2020-2021 SHORTLISTED PLAYS
Driving Lessons by Juliana Sumsion (Lancaster)
Kelly Ann is twenty-one and wants driving lessons, but she has Downs Syndrome. Everyone including her own family doubts her ability to learn. Can she prove them all wrong?
Pica by Emilie Robson (Newcastle)
There's something about Kae; something earthy, creepy even; as if she's done a few laps of this world already. And if folk weren't talking about her before, they are now she's vanished.
Mabel by Houmi Miura (Manchester)
Awaiting the outcome of a school investigation, teacher Suzi, is trying to stay vegan and not having a nervous breakdown, until she finds an unlikely saviour in a brutally honest talking houseplant.
Patterdale by Paul Jones (Liverpool)
A young boy in foster care runs away to his nan's house. As he runs, his story unfolds.
...UPDATE - Paul won the Bradley Award for 2020-21
Dagger Lane by Duncan MacInnes (Hull)
A retired DCI George Young enlists his carer, Simone to help unearth past evidence exonerating his dead West Indian best friend from 1956 before George's Alzheimers erases any possibility of justice.
2018-19
POUNDLAND VANILLA PRINCESS
By Alex Clarke.At the time of writing I can't locate any production details or broadcast date, but it is described on the BBC website as a magical realist drama.

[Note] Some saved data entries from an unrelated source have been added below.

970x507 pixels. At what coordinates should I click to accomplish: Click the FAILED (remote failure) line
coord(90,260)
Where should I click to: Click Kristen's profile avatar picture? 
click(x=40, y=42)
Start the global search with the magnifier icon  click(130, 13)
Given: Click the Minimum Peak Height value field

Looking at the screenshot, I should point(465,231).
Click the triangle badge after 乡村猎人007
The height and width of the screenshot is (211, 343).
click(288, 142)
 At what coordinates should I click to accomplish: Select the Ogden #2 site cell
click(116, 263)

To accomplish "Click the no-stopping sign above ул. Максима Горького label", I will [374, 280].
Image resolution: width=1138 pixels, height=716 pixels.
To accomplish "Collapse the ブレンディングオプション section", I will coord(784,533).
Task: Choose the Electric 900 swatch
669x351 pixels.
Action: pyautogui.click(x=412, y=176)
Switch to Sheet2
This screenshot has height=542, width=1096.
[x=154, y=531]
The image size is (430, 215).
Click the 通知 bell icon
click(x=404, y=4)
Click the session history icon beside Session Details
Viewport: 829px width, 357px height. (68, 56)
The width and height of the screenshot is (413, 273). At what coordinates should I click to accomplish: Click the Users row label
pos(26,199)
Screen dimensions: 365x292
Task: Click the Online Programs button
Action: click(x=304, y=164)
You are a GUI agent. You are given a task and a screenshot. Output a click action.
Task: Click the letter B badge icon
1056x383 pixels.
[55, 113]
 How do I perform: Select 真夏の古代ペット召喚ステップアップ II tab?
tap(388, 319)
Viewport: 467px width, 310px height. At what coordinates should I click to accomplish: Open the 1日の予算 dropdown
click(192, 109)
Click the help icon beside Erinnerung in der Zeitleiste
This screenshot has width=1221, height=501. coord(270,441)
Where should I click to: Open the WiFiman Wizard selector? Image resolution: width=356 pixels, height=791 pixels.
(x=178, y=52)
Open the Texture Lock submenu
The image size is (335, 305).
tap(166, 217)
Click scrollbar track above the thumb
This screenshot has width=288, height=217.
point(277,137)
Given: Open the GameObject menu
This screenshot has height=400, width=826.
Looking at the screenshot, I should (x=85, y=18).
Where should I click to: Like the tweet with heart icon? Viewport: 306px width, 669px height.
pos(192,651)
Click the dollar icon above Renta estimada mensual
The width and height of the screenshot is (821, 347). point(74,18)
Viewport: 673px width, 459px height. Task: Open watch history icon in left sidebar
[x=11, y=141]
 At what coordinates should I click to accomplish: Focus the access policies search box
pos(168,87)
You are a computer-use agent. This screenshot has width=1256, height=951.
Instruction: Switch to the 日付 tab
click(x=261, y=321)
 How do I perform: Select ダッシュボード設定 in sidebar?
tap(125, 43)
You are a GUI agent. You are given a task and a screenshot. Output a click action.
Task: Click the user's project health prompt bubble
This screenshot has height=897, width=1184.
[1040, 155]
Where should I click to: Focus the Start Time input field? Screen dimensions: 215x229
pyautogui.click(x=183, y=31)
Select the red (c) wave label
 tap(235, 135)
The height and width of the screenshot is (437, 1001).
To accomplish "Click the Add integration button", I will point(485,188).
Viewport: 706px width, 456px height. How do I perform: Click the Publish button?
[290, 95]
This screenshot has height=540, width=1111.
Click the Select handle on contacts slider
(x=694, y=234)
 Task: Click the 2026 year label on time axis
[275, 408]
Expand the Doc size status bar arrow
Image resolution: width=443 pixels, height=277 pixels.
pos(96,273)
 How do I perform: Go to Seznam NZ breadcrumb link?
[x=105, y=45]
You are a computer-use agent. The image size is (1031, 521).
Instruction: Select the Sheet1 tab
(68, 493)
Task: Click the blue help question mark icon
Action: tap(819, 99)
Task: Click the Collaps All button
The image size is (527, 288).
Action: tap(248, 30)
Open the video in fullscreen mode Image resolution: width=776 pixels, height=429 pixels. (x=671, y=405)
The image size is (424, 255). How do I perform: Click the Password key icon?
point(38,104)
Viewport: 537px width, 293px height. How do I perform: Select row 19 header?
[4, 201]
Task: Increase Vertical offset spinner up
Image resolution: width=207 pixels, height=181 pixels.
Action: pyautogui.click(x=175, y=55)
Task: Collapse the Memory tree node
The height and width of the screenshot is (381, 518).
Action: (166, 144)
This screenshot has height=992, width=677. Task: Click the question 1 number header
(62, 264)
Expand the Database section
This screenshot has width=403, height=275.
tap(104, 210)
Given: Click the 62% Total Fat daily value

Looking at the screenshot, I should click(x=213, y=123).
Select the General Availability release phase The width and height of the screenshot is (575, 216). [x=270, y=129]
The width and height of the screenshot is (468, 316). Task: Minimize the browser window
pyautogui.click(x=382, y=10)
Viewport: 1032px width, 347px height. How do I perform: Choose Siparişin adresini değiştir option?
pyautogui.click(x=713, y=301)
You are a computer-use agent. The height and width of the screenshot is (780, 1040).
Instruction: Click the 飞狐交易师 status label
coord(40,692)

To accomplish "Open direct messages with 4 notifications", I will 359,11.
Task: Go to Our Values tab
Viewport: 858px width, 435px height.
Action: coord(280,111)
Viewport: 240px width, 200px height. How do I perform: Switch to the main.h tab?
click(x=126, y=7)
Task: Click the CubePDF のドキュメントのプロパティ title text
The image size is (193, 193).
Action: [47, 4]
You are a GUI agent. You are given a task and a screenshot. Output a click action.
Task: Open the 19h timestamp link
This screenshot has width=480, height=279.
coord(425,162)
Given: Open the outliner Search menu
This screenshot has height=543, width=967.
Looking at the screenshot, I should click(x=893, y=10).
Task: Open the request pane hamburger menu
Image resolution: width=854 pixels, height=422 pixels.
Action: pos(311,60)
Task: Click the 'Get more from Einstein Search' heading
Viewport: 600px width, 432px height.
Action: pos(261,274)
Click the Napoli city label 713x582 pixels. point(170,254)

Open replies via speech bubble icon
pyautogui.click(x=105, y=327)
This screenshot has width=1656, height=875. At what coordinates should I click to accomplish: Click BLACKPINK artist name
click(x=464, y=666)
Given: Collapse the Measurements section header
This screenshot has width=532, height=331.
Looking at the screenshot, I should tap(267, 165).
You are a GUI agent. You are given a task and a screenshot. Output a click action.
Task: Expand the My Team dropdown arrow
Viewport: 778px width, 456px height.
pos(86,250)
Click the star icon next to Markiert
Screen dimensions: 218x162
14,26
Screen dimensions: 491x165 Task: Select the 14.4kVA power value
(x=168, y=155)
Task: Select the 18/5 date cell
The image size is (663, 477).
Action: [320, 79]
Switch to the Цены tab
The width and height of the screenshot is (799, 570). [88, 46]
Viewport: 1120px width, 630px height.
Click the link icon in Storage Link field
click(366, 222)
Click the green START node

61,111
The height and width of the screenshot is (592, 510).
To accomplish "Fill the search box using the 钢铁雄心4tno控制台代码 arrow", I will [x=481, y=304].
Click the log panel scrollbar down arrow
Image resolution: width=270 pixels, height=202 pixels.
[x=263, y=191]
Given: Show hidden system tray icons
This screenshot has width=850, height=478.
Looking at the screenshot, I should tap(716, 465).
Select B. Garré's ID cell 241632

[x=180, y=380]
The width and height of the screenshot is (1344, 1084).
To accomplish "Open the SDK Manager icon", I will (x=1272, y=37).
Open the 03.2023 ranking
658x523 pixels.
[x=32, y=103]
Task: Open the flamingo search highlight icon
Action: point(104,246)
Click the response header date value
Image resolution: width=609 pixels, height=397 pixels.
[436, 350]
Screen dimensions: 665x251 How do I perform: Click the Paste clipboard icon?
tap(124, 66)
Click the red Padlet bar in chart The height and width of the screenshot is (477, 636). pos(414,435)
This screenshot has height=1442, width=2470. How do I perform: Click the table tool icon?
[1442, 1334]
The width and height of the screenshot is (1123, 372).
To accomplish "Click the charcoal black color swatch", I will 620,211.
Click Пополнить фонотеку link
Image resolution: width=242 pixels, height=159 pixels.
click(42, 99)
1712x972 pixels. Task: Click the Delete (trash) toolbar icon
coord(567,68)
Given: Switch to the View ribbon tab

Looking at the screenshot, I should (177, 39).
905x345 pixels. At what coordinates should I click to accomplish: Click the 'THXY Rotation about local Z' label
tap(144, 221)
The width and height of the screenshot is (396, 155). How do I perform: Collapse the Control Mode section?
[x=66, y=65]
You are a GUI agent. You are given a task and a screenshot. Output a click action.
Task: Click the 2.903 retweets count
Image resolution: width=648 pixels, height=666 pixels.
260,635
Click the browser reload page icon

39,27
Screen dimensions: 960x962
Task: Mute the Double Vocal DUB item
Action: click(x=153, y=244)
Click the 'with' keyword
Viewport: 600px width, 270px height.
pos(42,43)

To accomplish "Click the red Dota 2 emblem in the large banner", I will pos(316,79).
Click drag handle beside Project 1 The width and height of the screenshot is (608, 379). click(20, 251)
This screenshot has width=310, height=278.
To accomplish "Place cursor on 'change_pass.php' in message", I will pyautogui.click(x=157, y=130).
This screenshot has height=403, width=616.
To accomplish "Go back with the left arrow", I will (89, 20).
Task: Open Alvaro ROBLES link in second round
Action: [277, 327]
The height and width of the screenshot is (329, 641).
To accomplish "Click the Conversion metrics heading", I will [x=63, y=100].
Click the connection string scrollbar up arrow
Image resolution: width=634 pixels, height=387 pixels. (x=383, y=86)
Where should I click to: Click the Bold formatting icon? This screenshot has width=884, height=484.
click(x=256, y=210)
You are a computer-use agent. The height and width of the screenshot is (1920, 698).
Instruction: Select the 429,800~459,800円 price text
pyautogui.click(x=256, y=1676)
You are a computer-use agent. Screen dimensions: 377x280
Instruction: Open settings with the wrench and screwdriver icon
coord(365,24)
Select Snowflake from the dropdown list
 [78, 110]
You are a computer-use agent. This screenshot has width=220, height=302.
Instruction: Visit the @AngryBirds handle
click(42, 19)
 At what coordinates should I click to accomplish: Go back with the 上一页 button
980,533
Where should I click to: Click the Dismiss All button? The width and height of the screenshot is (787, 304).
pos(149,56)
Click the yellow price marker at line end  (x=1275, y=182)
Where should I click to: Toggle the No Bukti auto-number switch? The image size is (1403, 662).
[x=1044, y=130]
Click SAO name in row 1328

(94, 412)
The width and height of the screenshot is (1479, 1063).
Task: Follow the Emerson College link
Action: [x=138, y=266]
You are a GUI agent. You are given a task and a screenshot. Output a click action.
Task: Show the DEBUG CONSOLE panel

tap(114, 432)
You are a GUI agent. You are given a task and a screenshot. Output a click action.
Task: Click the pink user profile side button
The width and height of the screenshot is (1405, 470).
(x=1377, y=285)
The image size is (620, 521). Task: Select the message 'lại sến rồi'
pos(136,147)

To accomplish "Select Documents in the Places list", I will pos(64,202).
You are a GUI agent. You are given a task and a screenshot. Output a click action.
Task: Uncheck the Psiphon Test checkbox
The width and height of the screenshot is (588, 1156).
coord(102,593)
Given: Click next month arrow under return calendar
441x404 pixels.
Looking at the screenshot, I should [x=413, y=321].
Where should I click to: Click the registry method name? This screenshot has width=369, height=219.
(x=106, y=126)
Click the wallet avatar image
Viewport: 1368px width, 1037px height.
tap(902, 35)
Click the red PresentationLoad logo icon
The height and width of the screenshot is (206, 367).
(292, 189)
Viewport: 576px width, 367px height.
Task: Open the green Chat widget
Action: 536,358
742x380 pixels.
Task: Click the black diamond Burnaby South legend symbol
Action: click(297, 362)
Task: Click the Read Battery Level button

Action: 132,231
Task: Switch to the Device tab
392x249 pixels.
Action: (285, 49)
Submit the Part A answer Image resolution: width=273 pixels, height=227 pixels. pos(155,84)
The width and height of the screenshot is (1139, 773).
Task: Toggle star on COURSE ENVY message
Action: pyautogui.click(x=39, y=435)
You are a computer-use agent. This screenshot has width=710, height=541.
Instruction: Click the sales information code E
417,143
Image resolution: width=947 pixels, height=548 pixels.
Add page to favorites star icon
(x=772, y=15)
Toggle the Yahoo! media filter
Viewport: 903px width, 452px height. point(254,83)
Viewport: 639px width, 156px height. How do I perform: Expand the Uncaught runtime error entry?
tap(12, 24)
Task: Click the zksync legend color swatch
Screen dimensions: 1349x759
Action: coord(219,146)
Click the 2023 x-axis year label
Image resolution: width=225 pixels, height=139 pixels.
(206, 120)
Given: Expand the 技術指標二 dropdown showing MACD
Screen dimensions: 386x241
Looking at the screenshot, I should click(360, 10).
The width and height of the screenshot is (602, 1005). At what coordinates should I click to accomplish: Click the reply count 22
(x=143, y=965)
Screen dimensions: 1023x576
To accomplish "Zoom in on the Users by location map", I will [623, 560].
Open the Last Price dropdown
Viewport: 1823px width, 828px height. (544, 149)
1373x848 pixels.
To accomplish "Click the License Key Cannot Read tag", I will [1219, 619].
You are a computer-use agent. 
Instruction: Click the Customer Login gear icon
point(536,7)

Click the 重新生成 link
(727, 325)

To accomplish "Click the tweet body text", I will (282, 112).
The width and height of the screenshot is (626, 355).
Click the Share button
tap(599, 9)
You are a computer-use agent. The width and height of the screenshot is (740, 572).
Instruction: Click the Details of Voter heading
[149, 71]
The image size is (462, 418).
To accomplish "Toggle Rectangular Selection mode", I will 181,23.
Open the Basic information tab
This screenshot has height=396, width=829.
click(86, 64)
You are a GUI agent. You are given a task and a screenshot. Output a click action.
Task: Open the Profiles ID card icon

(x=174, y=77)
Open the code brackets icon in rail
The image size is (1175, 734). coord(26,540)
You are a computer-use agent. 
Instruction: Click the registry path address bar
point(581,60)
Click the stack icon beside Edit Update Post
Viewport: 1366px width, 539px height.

Alex was assisted by Jessica Dromgoole.
Shortlisted, from 279 entries: Jill O'Halloran (runner-up) - Monique and Me R4 28 Nov 19, Stephen Collins, Geraldine Lang, Mandip Dhesi.
2015-16
HAND TO MOUTH
By Piers Black-Hawkins. 17 Jul: Human Resources: a salesman receives a call from a girl calling for help. Dylan: Matthew Baynton, Gina: Katie West, with Ceallach Spellman, Krissi Bohn, Graeme Hawley, Russell Dixon, Ashley Margolis. Produced by Nadia Molinari. (Interesting play - ND)
Shortlisted, from 232 entries: Piers Black-Hawkins - Hand To Mouth; Andrew Crowther - The Wakefield Courier, Phil Davies - Girl X, Karen Featherstone - The End of Sleep, Mike Heath - The Big Things.
2013-14
SHAMED
By Furquan Akhtar, produced by Gary Brown. Runner up was Alan Mockler, with his play 'Erosion'. There are BBC pages about both of these plays online, associated with the 'writer's room'.
2011 (sic)
GLORY DAZED
By Cat Jones. More information about the writer and the play (a drama set in a prison):
www.jtmanagement.co.uk>
www.ideastap.com
www.secondshot.org.uk
(....information located by AW; thanks Alistair.)
2008
Chris Wilson is the winner of the Alfred Bradley Bursary Award with his play PLAYING THE GAME. The judges - Jeremy Howe (Commissioning Editor, Radio 4), Kate Rowland (Creative Director, BBC Writersroom), Susan Roberts (Executive Producer, Radio Drama North), writer David Nobbs, poet and playwright Amanda Dalton and actor Shobna Gulati - selected "Playing The Game" from about 400 entries. Chris Wilson said: "The award is a huge honour... I would have never normally thought about writing for radio drama, but the Alfred Bradley Bursary Award gave me the incentive to send in my play and see what happened." (31 Jul 09)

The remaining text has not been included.